• MATERIAL SHOWN:
+++
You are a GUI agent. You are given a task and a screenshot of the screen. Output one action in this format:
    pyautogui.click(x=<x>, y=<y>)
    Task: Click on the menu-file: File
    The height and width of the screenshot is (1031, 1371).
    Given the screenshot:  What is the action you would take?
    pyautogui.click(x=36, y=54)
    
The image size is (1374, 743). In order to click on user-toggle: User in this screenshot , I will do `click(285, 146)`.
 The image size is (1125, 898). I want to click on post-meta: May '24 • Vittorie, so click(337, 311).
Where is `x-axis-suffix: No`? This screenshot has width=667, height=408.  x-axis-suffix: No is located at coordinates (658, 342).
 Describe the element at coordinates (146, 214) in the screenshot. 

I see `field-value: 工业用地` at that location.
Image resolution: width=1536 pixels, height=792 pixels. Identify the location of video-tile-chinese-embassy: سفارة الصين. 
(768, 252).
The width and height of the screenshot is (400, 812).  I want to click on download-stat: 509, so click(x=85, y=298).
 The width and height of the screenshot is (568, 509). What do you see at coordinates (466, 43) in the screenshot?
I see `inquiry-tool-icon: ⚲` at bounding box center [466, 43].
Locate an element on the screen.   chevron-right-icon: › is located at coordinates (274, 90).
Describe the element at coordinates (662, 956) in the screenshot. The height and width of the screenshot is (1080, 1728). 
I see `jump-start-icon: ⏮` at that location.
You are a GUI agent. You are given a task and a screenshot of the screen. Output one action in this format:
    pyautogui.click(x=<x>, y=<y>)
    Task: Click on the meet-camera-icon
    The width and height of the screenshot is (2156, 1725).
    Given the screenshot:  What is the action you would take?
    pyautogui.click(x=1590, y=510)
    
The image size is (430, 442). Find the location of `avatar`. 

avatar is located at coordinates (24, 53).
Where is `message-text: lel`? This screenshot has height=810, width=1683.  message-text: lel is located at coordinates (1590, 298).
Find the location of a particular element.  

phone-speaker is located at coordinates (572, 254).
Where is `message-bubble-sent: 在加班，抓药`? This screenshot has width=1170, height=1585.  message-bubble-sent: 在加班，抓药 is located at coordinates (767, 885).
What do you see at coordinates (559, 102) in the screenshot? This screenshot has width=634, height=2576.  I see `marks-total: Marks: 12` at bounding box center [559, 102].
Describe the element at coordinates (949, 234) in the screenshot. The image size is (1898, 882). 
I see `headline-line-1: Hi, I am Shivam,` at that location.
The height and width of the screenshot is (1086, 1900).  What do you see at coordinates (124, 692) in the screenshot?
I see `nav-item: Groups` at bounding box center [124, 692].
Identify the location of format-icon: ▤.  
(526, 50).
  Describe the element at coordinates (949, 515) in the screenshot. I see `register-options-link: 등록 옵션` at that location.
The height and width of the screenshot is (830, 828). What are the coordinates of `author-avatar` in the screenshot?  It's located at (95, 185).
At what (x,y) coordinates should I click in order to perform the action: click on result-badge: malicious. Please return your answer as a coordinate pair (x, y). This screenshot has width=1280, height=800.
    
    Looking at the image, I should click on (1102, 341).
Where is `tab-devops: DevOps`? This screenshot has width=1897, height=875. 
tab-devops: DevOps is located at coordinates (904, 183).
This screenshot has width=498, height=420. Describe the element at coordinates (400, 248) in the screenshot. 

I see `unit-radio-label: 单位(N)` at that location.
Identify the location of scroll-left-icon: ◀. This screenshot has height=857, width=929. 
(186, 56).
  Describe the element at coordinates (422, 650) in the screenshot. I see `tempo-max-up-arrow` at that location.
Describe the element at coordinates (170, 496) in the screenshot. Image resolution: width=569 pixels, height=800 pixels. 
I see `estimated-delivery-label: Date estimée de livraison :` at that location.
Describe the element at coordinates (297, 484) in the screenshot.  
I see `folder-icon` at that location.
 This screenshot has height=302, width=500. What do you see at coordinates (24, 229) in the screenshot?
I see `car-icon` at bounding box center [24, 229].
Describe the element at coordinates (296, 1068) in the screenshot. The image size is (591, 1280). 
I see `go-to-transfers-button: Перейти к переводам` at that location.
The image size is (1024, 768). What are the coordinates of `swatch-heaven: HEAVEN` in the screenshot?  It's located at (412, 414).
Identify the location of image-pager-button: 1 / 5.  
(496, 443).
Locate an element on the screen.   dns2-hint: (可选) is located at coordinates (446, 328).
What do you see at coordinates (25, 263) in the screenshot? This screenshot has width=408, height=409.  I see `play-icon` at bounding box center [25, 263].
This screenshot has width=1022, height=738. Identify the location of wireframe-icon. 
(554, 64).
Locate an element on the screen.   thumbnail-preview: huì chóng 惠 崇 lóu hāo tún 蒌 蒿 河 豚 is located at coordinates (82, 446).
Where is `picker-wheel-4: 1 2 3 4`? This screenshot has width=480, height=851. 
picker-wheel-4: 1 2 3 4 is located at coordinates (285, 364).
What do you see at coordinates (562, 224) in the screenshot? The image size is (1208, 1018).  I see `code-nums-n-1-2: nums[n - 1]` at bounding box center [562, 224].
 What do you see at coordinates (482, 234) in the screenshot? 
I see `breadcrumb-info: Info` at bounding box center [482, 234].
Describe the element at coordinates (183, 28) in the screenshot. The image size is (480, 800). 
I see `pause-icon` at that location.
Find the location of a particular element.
+++
• WHAT IS REQUIRED: Retype all of the entries above verbatim, line for line.

• YOUR SOLUTION:
You are a GUI agent. You are given a task and a screenshot of the screen. Output one action in this format:
    pyautogui.click(x=<x>, y=<y>)
    Task: Click on the menu-file: File
    The height and width of the screenshot is (1031, 1371).
    Given the screenshot:  What is the action you would take?
    pyautogui.click(x=36, y=54)
    
The image size is (1374, 743). In order to click on user-toggle: User in this screenshot , I will do `click(285, 146)`.
 The image size is (1125, 898). I want to click on post-meta: May '24 • Vittorie, so click(337, 311).
Where is `x-axis-suffix: No`? This screenshot has width=667, height=408.  x-axis-suffix: No is located at coordinates (658, 342).
 Describe the element at coordinates (146, 214) in the screenshot. 

I see `field-value: 工业用地` at that location.
Image resolution: width=1536 pixels, height=792 pixels. Identify the location of video-tile-chinese-embassy: سفارة الصين. 
(768, 252).
The width and height of the screenshot is (400, 812).  I want to click on download-stat: 509, so click(x=85, y=298).
 The width and height of the screenshot is (568, 509). What do you see at coordinates (466, 43) in the screenshot?
I see `inquiry-tool-icon: ⚲` at bounding box center [466, 43].
Locate an element on the screen.   chevron-right-icon: › is located at coordinates (274, 90).
Describe the element at coordinates (662, 956) in the screenshot. The height and width of the screenshot is (1080, 1728). 
I see `jump-start-icon: ⏮` at that location.
You are a GUI agent. You are given a task and a screenshot of the screen. Output one action in this format:
    pyautogui.click(x=<x>, y=<y>)
    Task: Click on the meet-camera-icon
    The width and height of the screenshot is (2156, 1725).
    Given the screenshot:  What is the action you would take?
    pyautogui.click(x=1590, y=510)
    
The image size is (430, 442). Find the location of `avatar`. 

avatar is located at coordinates (24, 53).
Where is `message-text: lel`? This screenshot has height=810, width=1683.  message-text: lel is located at coordinates (1590, 298).
Find the location of a particular element.  

phone-speaker is located at coordinates (572, 254).
Where is `message-bubble-sent: 在加班，抓药`? This screenshot has width=1170, height=1585.  message-bubble-sent: 在加班，抓药 is located at coordinates (767, 885).
What do you see at coordinates (559, 102) in the screenshot? This screenshot has width=634, height=2576.  I see `marks-total: Marks: 12` at bounding box center [559, 102].
Describe the element at coordinates (949, 234) in the screenshot. The image size is (1898, 882). 
I see `headline-line-1: Hi, I am Shivam,` at that location.
The height and width of the screenshot is (1086, 1900).  What do you see at coordinates (124, 692) in the screenshot?
I see `nav-item: Groups` at bounding box center [124, 692].
Identify the location of format-icon: ▤.  
(526, 50).
  Describe the element at coordinates (949, 515) in the screenshot. I see `register-options-link: 등록 옵션` at that location.
The height and width of the screenshot is (830, 828). What are the coordinates of `author-avatar` in the screenshot?  It's located at (95, 185).
At what (x,y) coordinates should I click in order to perform the action: click on result-badge: malicious. Please return your answer as a coordinate pair (x, y). This screenshot has width=1280, height=800.
    
    Looking at the image, I should click on (1102, 341).
Where is `tab-devops: DevOps`? This screenshot has width=1897, height=875. 
tab-devops: DevOps is located at coordinates (904, 183).
This screenshot has width=498, height=420. Describe the element at coordinates (400, 248) in the screenshot. 

I see `unit-radio-label: 单位(N)` at that location.
Identify the location of scroll-left-icon: ◀. This screenshot has height=857, width=929. 
(186, 56).
  Describe the element at coordinates (422, 650) in the screenshot. I see `tempo-max-up-arrow` at that location.
Describe the element at coordinates (170, 496) in the screenshot. Image resolution: width=569 pixels, height=800 pixels. 
I see `estimated-delivery-label: Date estimée de livraison :` at that location.
Describe the element at coordinates (297, 484) in the screenshot.  
I see `folder-icon` at that location.
 This screenshot has height=302, width=500. What do you see at coordinates (24, 229) in the screenshot?
I see `car-icon` at bounding box center [24, 229].
Describe the element at coordinates (296, 1068) in the screenshot. The image size is (591, 1280). 
I see `go-to-transfers-button: Перейти к переводам` at that location.
The image size is (1024, 768). What are the coordinates of `swatch-heaven: HEAVEN` in the screenshot?  It's located at (412, 414).
Identify the location of image-pager-button: 1 / 5.  
(496, 443).
Locate an element on the screen.   dns2-hint: (可选) is located at coordinates (446, 328).
What do you see at coordinates (25, 263) in the screenshot? This screenshot has width=408, height=409.  I see `play-icon` at bounding box center [25, 263].
This screenshot has width=1022, height=738. Identify the location of wireframe-icon. 
(554, 64).
Locate an element on the screen.   thumbnail-preview: huì chóng 惠 崇 lóu hāo tún 蒌 蒿 河 豚 is located at coordinates (82, 446).
Where is `picker-wheel-4: 1 2 3 4`? This screenshot has width=480, height=851. 
picker-wheel-4: 1 2 3 4 is located at coordinates (285, 364).
What do you see at coordinates (562, 224) in the screenshot? The image size is (1208, 1018).  I see `code-nums-n-1-2: nums[n - 1]` at bounding box center [562, 224].
 What do you see at coordinates (482, 234) in the screenshot? 
I see `breadcrumb-info: Info` at bounding box center [482, 234].
Describe the element at coordinates (183, 28) in the screenshot. The image size is (480, 800). 
I see `pause-icon` at that location.
Find the location of a particular element.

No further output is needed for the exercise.